En un itinerario histórico, la delincuencia primaria y primitiva actuó a escondidas de la autoridad. Pero conforme la trama delincuencial se volvió más sofisticada, el crimen actuó con el conocimiento, pero también con el consentimiento de las autoridades. Es decir, en una estructura de corrupción sistémica.
Mas tarde, el delito se volvió un fenómeno corporativo con estructura directiva, cuadros operativos, acervo tecnológico, ciclos de financiamiento, relación con otras corporaciones criminales, programas de expansión, jefaturas de proyecto, entrenamiento y desarrollo de personal, actividades de reclutamiento y control interno. En fin, todo aquello de una gran corporación lícita, pero con un nefasto profesionalismo.
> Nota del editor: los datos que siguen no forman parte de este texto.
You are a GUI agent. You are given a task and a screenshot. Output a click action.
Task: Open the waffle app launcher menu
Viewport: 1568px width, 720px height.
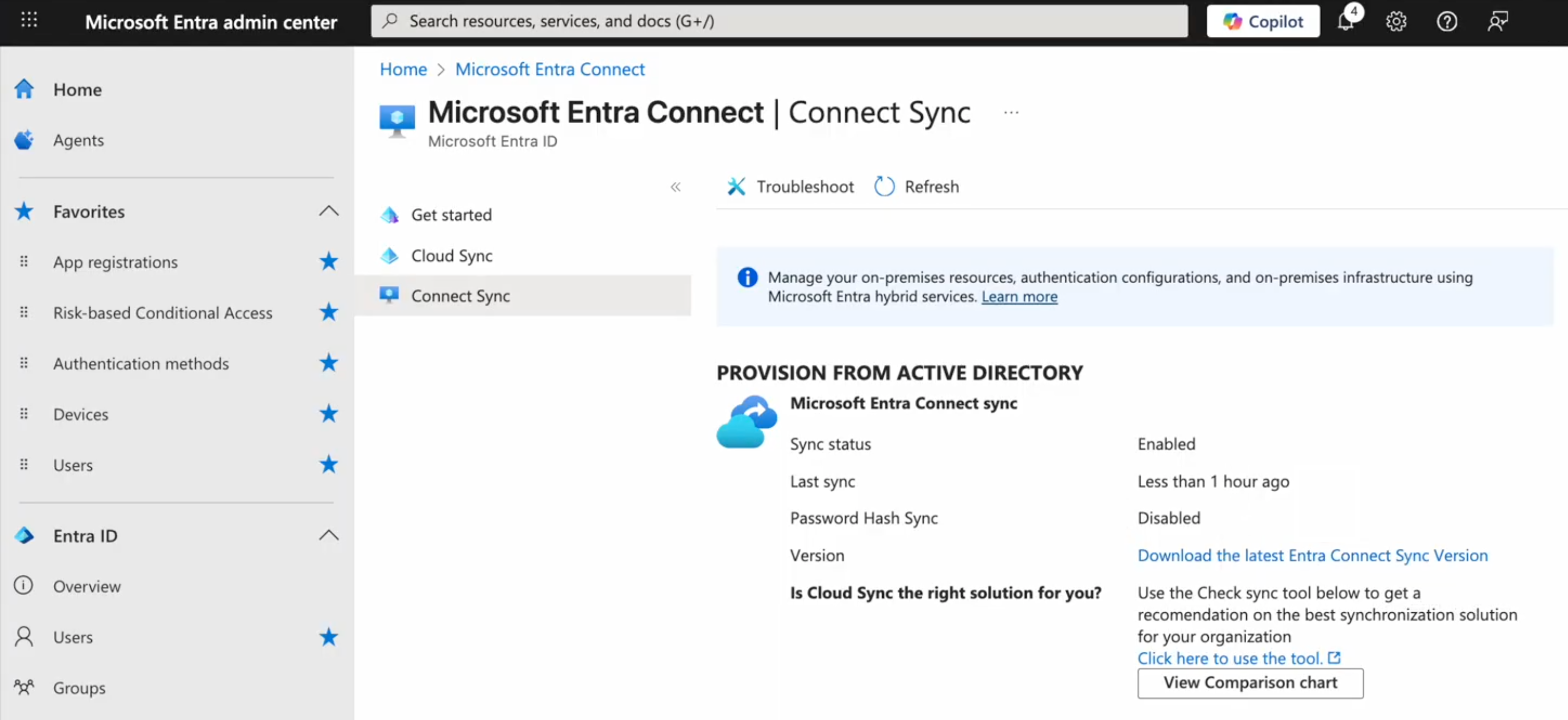click(x=29, y=19)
Después se transnacionalizó con capacidad organizativa para operar, simultáneamente, en todo un continente o en más de uno. Con recursos que, en ocasiones, superan las posibilidades financieras de los países en los que actúa. Y con una penetración, en las esferas del poder y del dinero, hasta ahora incomparable.
Luego, se deshumanizó. Crímenes atroces. Miles de ejecutados. Mutilaciones y decapitaciones. Matanzas cotidianas. Prosiguió la etapa subversiva para desacreditar y debilitar el Estado. Mas tarde, la politización, en la cual la organización criminal ya no pretende comprar ni vencer a la autoridad, sino sustituirla. Y, por último, la regencia. Ocupar su lugar y atribuciones. Sentar a alguien de su grey en el sillón de la autoridad. Regir la vida nacional.
Hace tiempo, el presidente mexicano me encargó el diseño de un programa serio y sensato que nos permitiera afrontar dicho fenómeno. Cuidamos la relación indispensable entre una ley facultativa y una tarea de inteligencia. La información sin acción es inútil y peligrosa. La acción sin información es estúpida y comprometedora. Pero ese sexenio terminó y ese proyecto se canceló.
No me gusta acertar en lo malo ni ofender con que te lo dije. Ayer, Pascal Beltrán del Río escribe una cátedra. En el 99% de la política, lo que se ve, es lo que es. Coincide con Mazarino en que la apariencia es esencia. Coincide con Reyes Heroles en que la forma es fondo. El verdadero político utiliza telescopio y microscopio, pero no utiliza ni esferas ni barajas.
Por eso, prefiero profetizar tan sólo lo que es muy obvio. Así que mi “tarot político” me dice que este año Trump nos provocará muchos sustos, en todo el mundo, hasta que le llegue la elección del 3 de noviembre. También me está diciendo clarísimamente que este año no creceremos a 2% ni ganaremos el Mundial de Futbol ni recuperaremos Texas.
En la política, al final de cuentas, todos tenemos la razón. La diferencia entre unos y otros es que algunos la hemos tenido a tiempo, mientras que otros la tienen cuando ya no hay remedio.